Puis, très vite, après les premiers meurtres et les scènes où l'on voit Deakin fouiller en secret le train durant la nuit, Goldsmith nous dévoile progressivement son matériau 'suspense' nettement plus atonal et expérimental de par son instrumentation inventive et complexe. Le compositeur utilise ainsi des petites percussions en bois, des vents, des cordes et quelques éléments synthétiques discrets mais étonnants dans une partition western de ce genre. A vrai dire, la musique pourrait aussi bien appartenir à un thriller qu'à un western de ce genre tant le climat y paraît extrêmement sombre et tendu pour un film se déroulant dans le grand Ouest sauvage. Ces longues plages de suspense où l'on voit Deakin faire ses petites affaires en pleine nuit dans le train ne sont jamais redondantes. Elles apportent un plus indéniable au film et contribuent à apporter un éclairage particulier à toutes ces scènes, sans aucun doute à cause de l'indiscutable qualité des orchestrations et des couleurs particulières et modernes qui s'en dégagent - utilisation des sourdines dans les cuivres, de percussions diverses, du piano « thriller », de synthétiseur, d’effets sonores des vents, d’effets avant-gardistes des cordes, etc.

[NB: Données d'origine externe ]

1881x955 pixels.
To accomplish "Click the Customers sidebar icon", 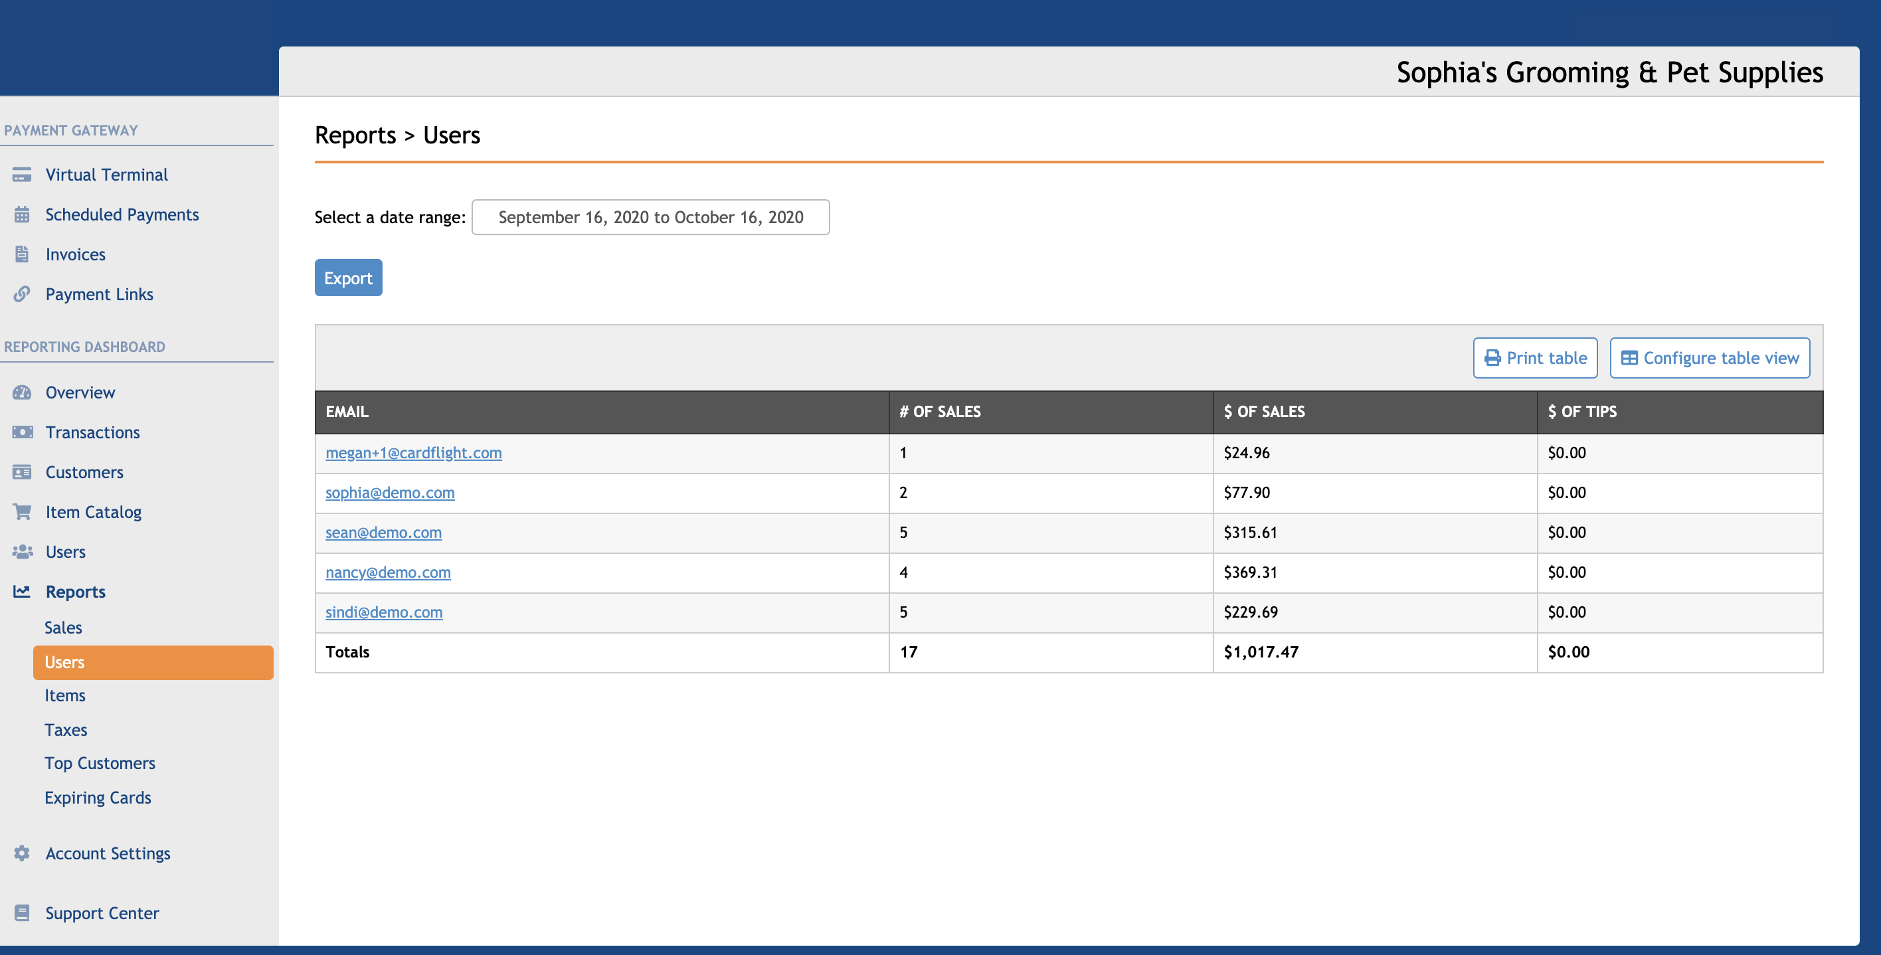I will coord(20,472).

Il faut dire que l'utilisation de l’électronique typiquement « seventies » dans une partition western de cette époque paraît même très étonnant, et pourtant, cela fonctionne à merveille dans le film. A vrai dire, le réalisateur l’a plus conçu comme un thriller à part entière plutôt qu’un western traditionnel avec son lot de défis et de fusillades. A noter l'utilisation d'un petit motif de 4 notes de suspense en demi-tons ascendants aux hautbois dans les passages de suspense, motif qui paraît avoir été emprunté à 'l'action rituelle des ancêtres' du 'Sacre du printemps' de Stravinsky. Goldsmith réutilisera constamment ce motif tout au long du film, et plus particulièrement dans les nombreux passages à suspense de la partition. Une fois encore, on retrouve ici toute la science de compositeur de Jerry Goldsmith, qui nous offre quelques passages d’atonalité pure pour les séquences à suspense de la partition de ‘Breakheart Pass’, manifestement hérité du style avant-gardiste des compositeurs viennois du début du siècle (Schoenberg, Berg) et des musiciens bruitistes de la fin des années 50.

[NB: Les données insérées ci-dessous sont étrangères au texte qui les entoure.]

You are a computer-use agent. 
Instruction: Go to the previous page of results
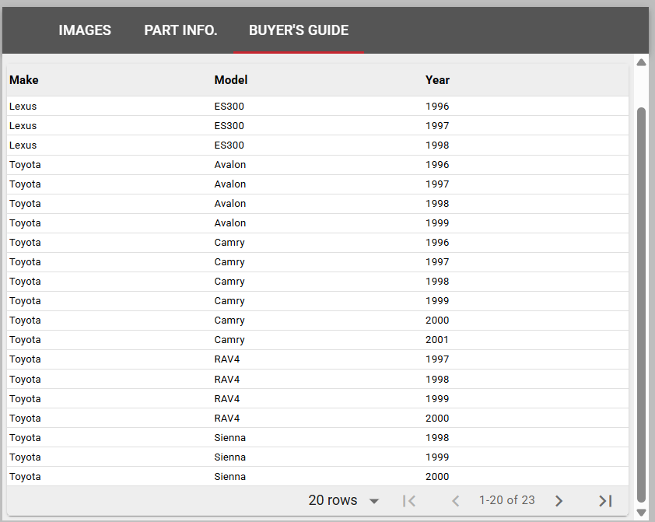(456, 500)
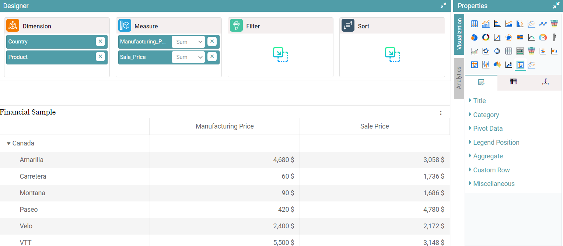The height and width of the screenshot is (246, 563).
Task: Switch to the Analytics tab
Action: point(459,78)
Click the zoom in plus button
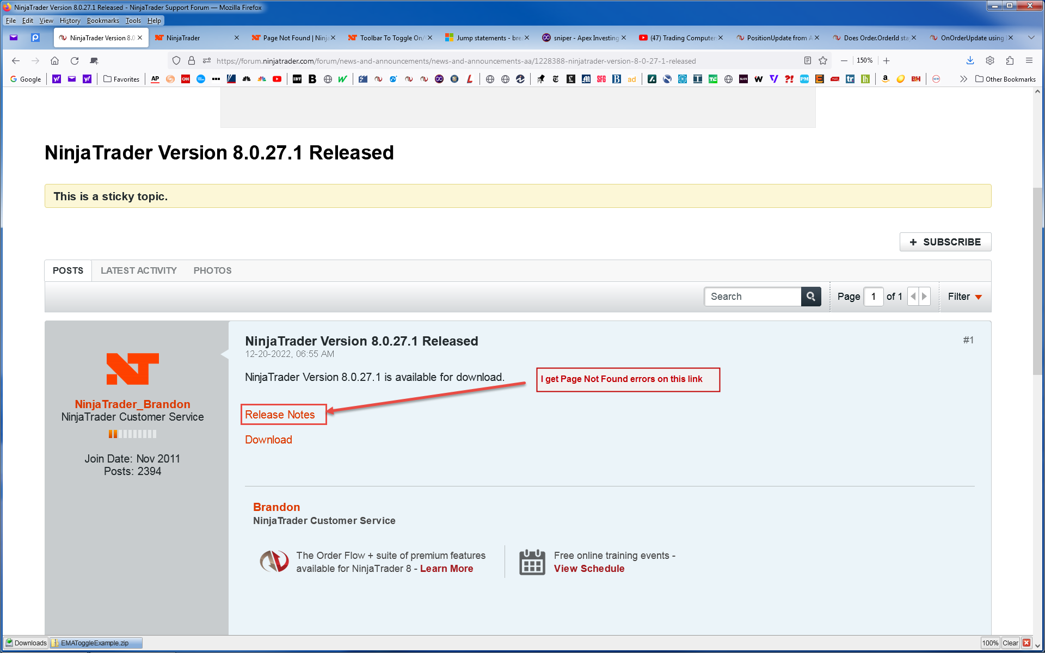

En dehors de l'utilisation discrète d'une guitare à certains endroits, le score contient assez peu d'éléments de type 'western', ce qui s'explique donc par le fait que le film de Tom Gries repose largement à son tour sur le suspense et la tension, et ce jusqu'à la confrontation finale où Goldsmith nous dévoile de superbes morceaux d'action aux rythmes complexes et effrénés, où le thème principal demeure présent pour évoquer les exploits de John Deakin. Vous l'aurez donc compris, le score de 'Breakheart Pass' est une bonne partition de Jerry Goldsmith, qui, sans atteindre la virtuosité d’un 'Rio Lobo' ou d'un '100 Rifles', n’en demeure pas moins très réussi et parfaitement adapté à l’ambiance particulièrement sombre du western de Tom Gries. Une fois encore, Jerry Goldsmith nous a prouvé qu'il était capable d'apporter un petit 'plus' au film qu'il met en musique, à tel point que le score est ici un élément indispensable dans la mise en scène du film, plus qu'un simple commentaire redondant de ce que l'on aperçoit à l'écran (c’est d’ailleurs là toute la philosophie du compositeur).